By Alexa Gavin
Every time I scroll through my social media, I feel overwhelmed with news of friends and acquaintances sharing major life events. Whether it be a close friend or someone from my ninth grade geometry class, I am always happy and excited to see this wonderful milestone being celebrated in this person’s life. However, lately I can’t help but feel something else too. It feels like my friends decided as a group to hit up the adult club and no one told me the Uber was here. It feels like I am being left behind while everyone else is growing up.
This feeling has a name actually: “torschlusspanik.” It is a German word that describes the “feeling of being left behind.” This word originally derived from the Middle Ages and was used to describe a feeling of panic that was induced when city gates would be shut and someone would not make it in before the gates would close at nightfall. However, today it is used to describe the fear that time is running out to act on an opportunity.
With social media, is so easy to find yourself feeling like this. As you witness those around you moving forward in your life, it is natural to feel panic and doubt that your life is not moving at the same pace as others. Up until our early twenties, our life is mapped out for us. Our decisions are made easy, we graduate high school and then we’re expected to graduate college. Once we graduate college, well, then things get a little fuzzy. There is no roadmap to guide you on your decisions. Yet, at the same time, it feels like everyone else around you is making the same decisions.

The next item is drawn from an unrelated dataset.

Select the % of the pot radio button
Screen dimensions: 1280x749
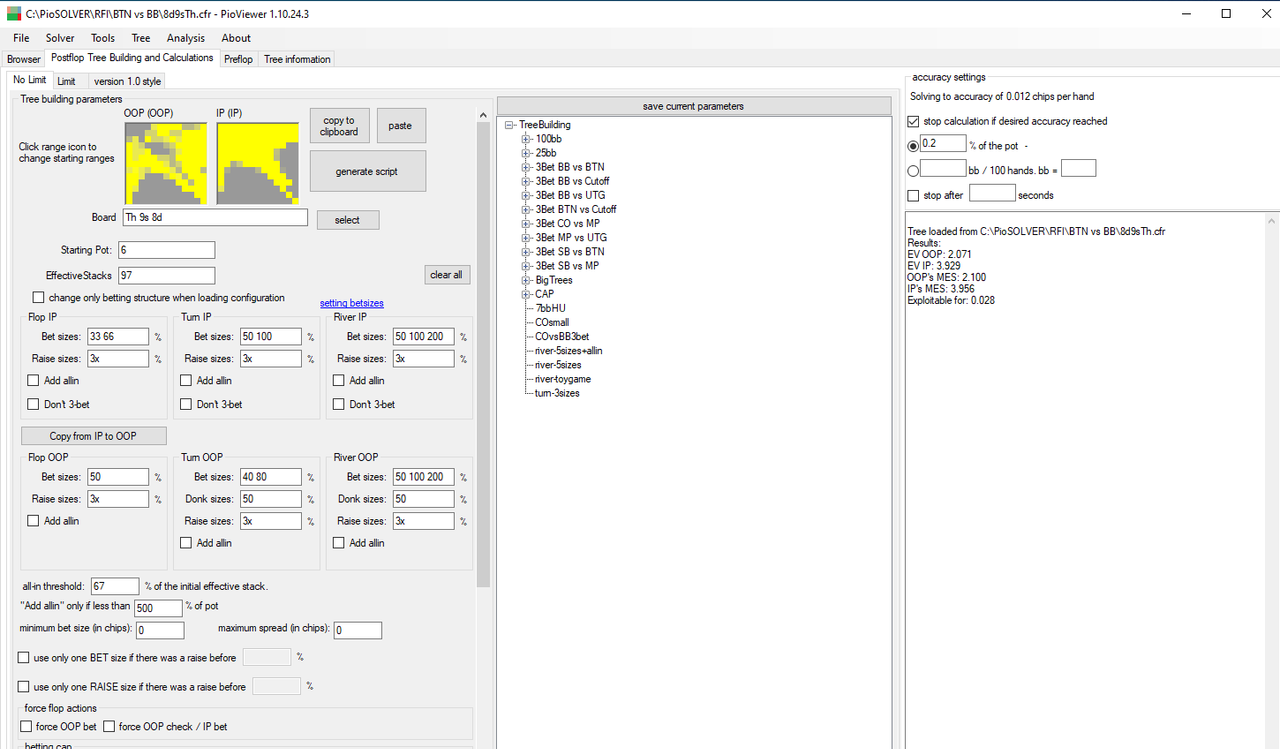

All of sudden everyone is getting married, getting promoted, getting a house, getting something. The only thing I seem to be getting is anxiety and fear.

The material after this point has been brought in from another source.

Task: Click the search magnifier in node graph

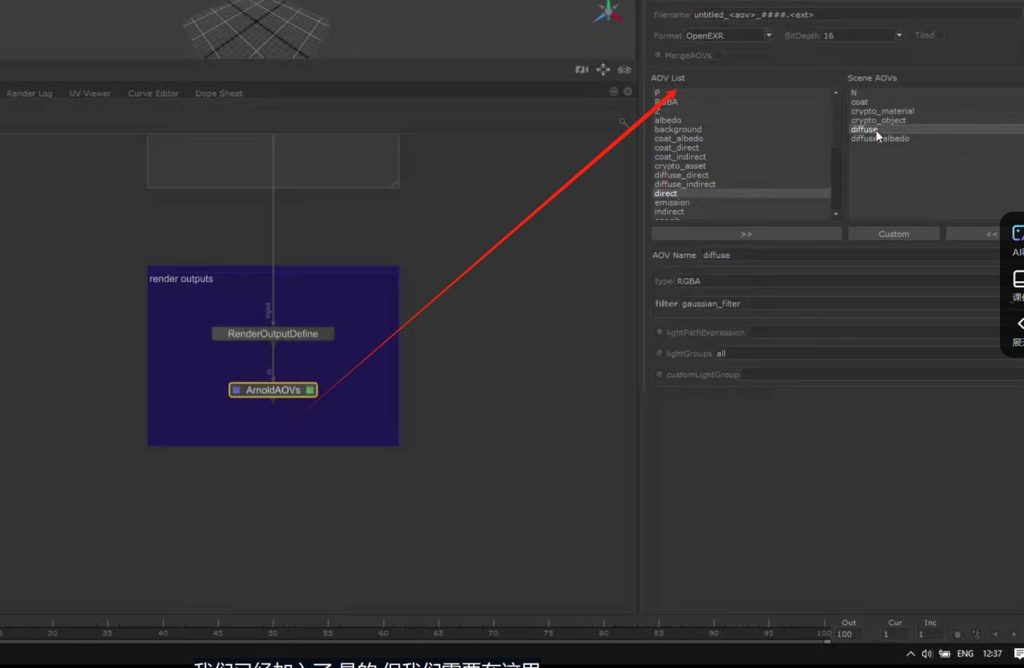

Fear that I am being left behind as my friends become married and begin having children while it feels like I am lightyears away from that step. Anxious that my life is changing and I am not ready for it and the time is running is out to make a change. Even though the English language has no word to describe this feeling, it is reassuring to know that it exists in German. To know that it is a feeling that exists and other people feel it too.
When I find myself feeling “torschlusspanik,” there are a few things I like to do. One, remind myself there is no right path to life. Just because things might be happening at the same time for some people, doesn’t mean that is the only way to do it. Secondly, talking to someone is incredibly beneficial, whether it be a friend, co-worker, or therapist. The chances are very high that someone is either feeling the same as you are or knows exactly how you feel. Lastly, remind myself of the original meaning of “torschlusspanik” and think I am lucky I don’t live in the Middle Ages.